• Material for the task:

===

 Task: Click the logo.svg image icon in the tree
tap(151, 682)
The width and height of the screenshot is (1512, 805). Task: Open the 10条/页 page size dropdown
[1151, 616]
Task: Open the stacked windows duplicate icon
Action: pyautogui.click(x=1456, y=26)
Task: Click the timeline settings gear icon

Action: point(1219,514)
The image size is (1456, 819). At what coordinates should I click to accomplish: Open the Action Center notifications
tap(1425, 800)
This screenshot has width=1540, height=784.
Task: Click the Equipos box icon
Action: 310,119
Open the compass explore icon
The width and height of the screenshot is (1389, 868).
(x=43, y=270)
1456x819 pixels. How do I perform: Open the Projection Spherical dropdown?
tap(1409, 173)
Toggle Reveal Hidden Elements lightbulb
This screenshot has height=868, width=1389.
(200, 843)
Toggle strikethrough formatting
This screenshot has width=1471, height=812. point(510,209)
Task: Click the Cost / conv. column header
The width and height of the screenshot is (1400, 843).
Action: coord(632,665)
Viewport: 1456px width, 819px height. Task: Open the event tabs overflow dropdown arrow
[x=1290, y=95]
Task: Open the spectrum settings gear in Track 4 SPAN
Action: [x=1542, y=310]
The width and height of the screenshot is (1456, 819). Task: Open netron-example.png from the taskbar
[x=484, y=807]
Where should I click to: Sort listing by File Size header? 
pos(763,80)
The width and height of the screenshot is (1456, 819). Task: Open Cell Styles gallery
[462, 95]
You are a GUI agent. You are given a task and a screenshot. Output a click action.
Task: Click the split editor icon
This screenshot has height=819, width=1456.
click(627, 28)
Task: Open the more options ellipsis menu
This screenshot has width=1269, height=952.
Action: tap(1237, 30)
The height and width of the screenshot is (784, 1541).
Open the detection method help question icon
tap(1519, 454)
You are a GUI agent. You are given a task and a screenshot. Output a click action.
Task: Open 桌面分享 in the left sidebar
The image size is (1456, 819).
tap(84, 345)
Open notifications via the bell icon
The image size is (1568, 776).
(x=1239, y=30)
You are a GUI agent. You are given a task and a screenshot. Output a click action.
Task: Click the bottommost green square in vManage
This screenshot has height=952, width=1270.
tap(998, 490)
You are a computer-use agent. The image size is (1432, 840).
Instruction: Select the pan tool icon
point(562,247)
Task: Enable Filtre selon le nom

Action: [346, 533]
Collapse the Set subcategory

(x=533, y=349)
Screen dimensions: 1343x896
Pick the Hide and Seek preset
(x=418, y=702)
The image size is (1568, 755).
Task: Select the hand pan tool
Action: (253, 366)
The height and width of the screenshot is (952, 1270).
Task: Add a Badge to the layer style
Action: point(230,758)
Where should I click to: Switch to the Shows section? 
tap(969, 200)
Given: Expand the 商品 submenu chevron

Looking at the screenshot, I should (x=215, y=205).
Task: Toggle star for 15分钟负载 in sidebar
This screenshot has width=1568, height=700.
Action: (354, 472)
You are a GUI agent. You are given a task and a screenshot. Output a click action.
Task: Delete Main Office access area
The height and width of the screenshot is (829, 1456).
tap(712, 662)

===

• Work required:
Tell how many lines of the material above hold "sidebar", answering with a bare number.

• Solution to the exercise:
2